[TASK ITEM] Name every kind of plant mentioned in the lagoon passage below.

[SOURCE EXTRACT]
___
Refreshed, on you wend, past the monastery of the golden step, through olive groves sheltering biblical flocks of sheep in their shade and down a stony incline. Confusingly, a couple of houses boast tame date palms, and you’re forced to admit that those are not why we came.

Suddenly, there you are. An honest-to-God turquoise lagoon fringed by lunar volcanic rock that has remarkably sharp edges. A sign and, you have to admit, some pretty ragged looking specimens that are clearly very like date palms.

Off you scamper to document the find and alert your colleague. Snap, snap, snap.

Carob trees. Wild thyme alive with bees. Spininess abounds. CWR heaven.

You return to the company, which has also been scampering, documenting, and paddling in the lagoon.

“This is heaven,” says one.

You breathe a quiet sigh of relief.
___
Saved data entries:
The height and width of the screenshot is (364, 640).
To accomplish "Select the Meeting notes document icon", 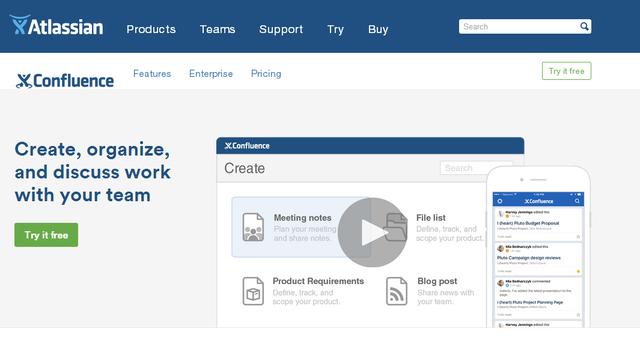I will pyautogui.click(x=253, y=227).
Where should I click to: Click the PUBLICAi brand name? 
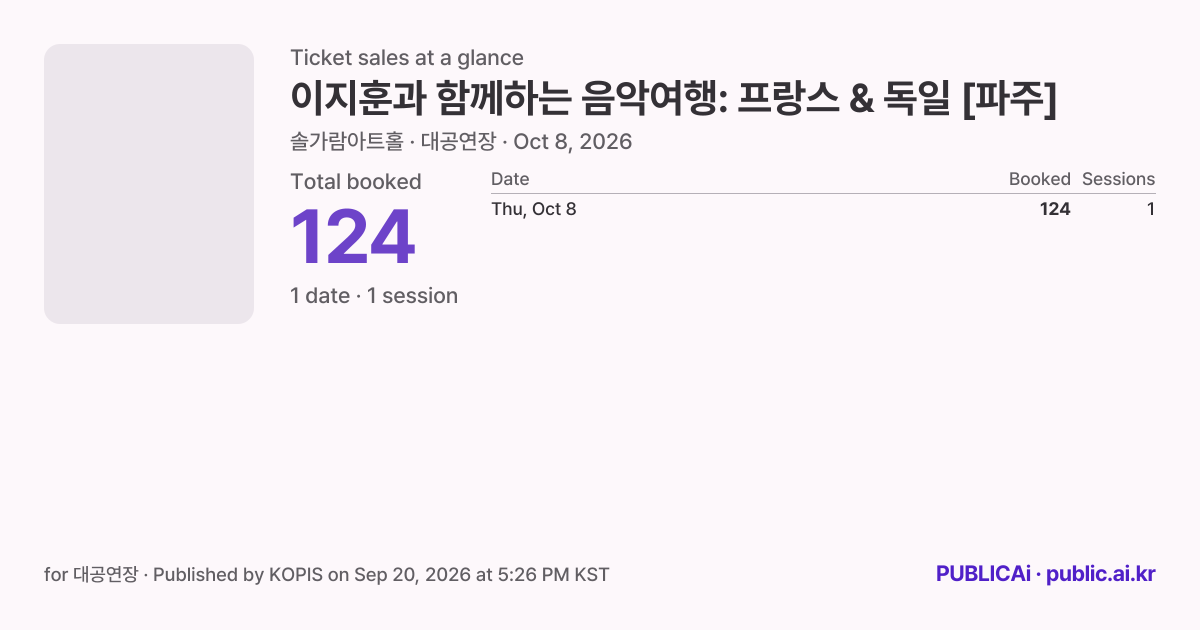tap(983, 575)
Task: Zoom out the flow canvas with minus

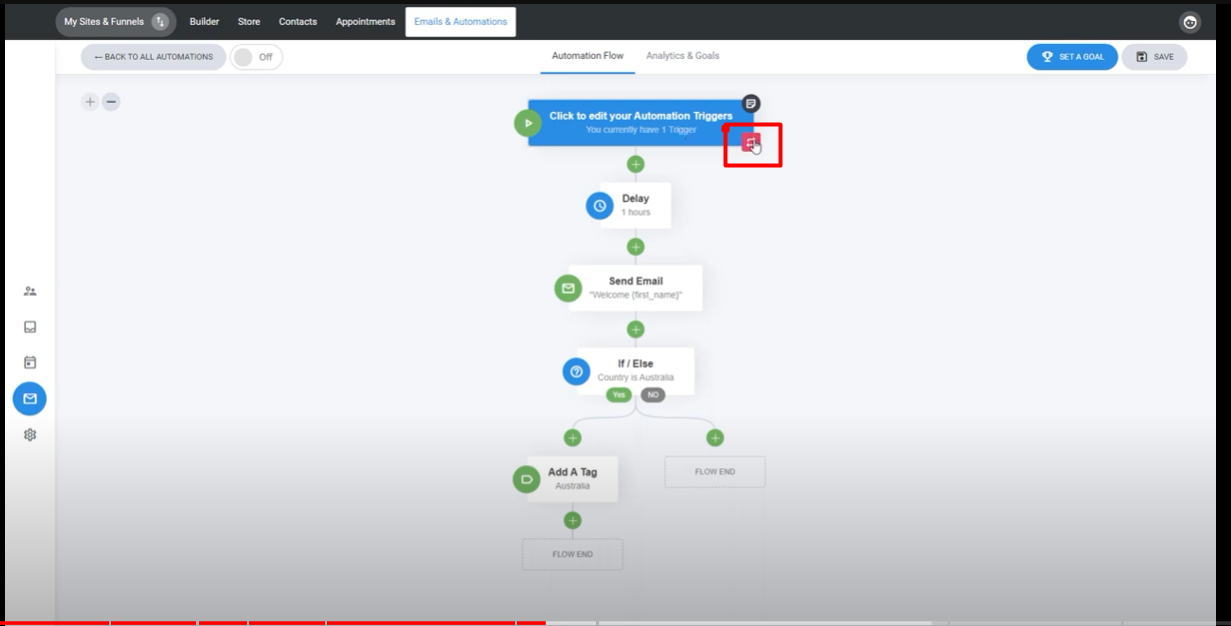Action: (x=111, y=101)
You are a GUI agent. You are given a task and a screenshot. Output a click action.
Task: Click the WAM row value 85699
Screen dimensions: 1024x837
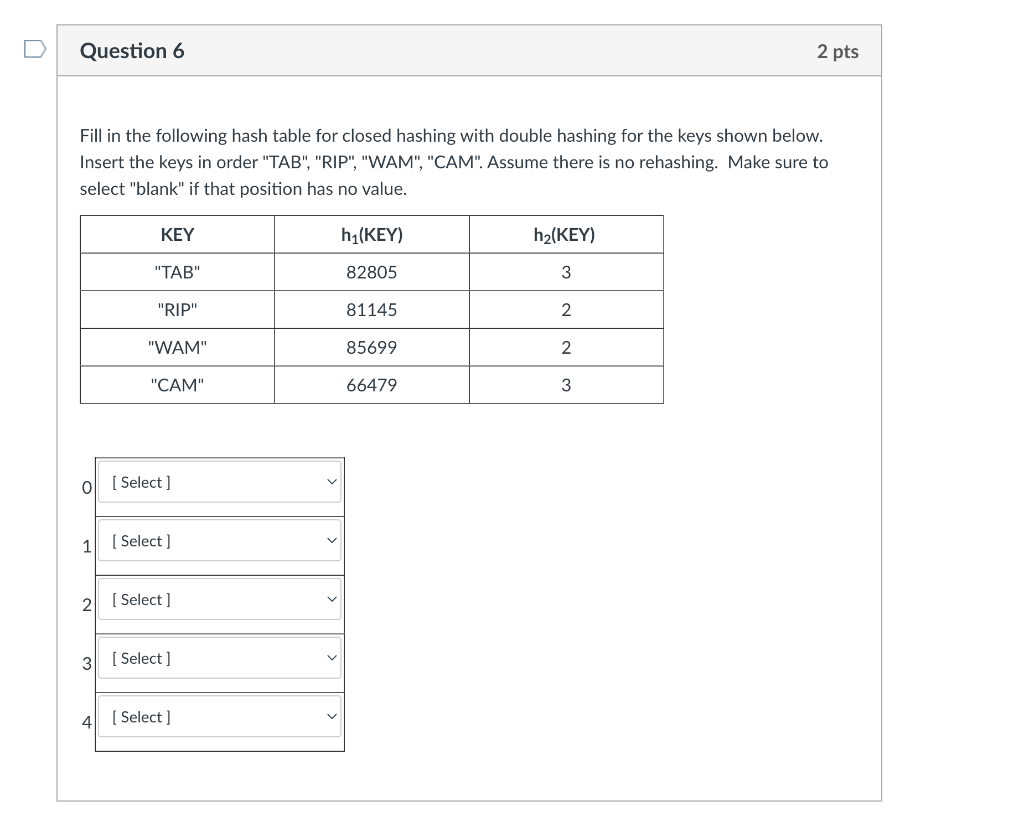coord(371,347)
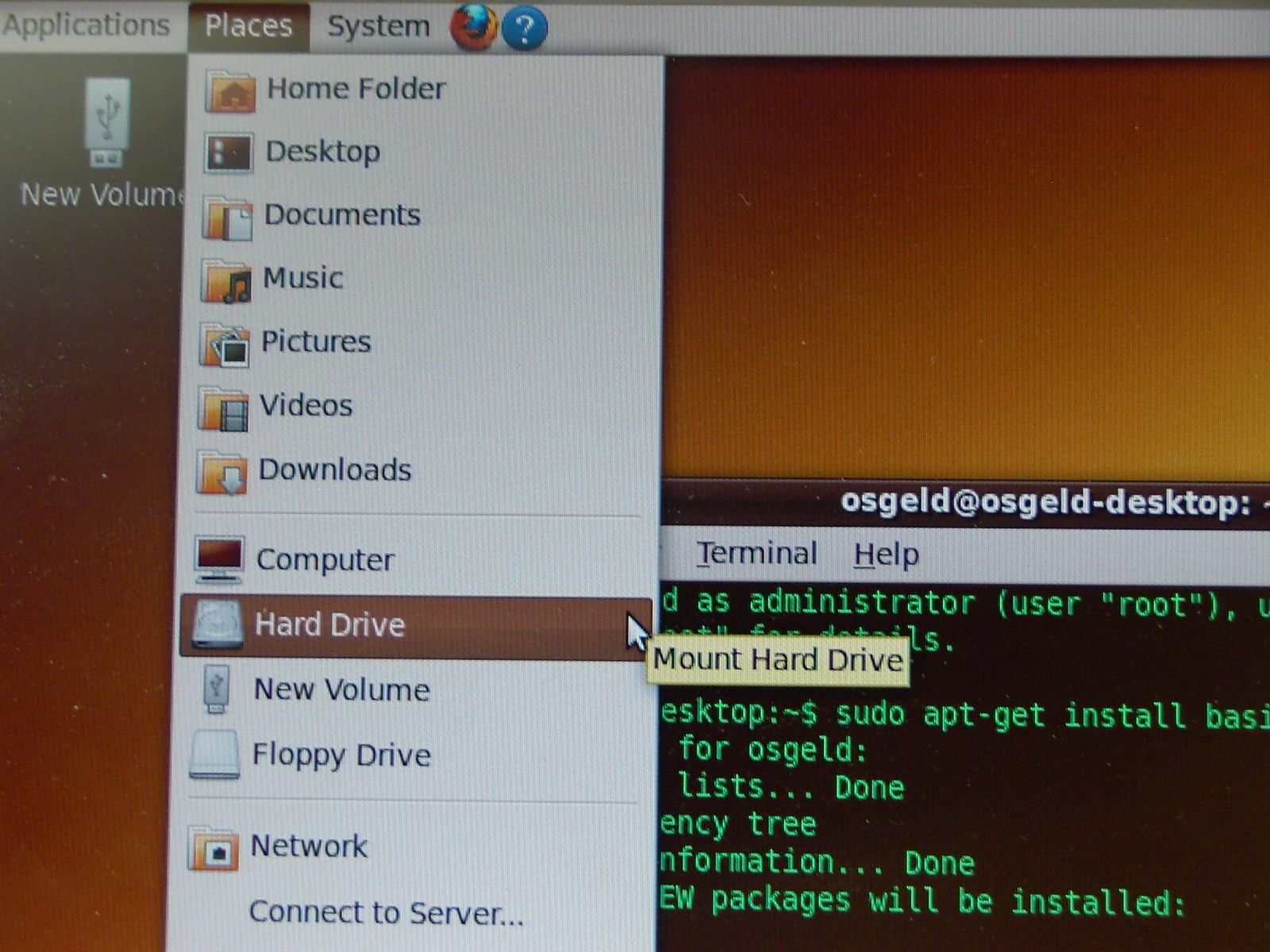
Task: Click the Home Folder house icon
Action: [x=230, y=90]
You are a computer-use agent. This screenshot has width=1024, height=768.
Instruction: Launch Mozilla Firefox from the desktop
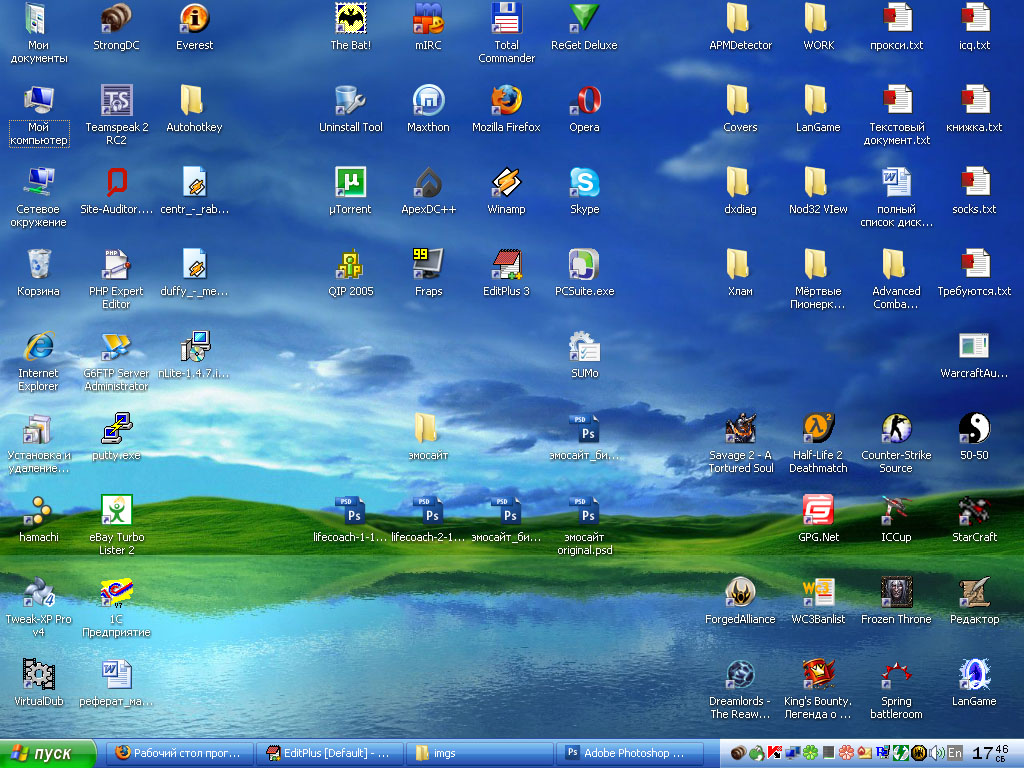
___
[ANSWER BOX] Olive, date palm, carob, wild thyme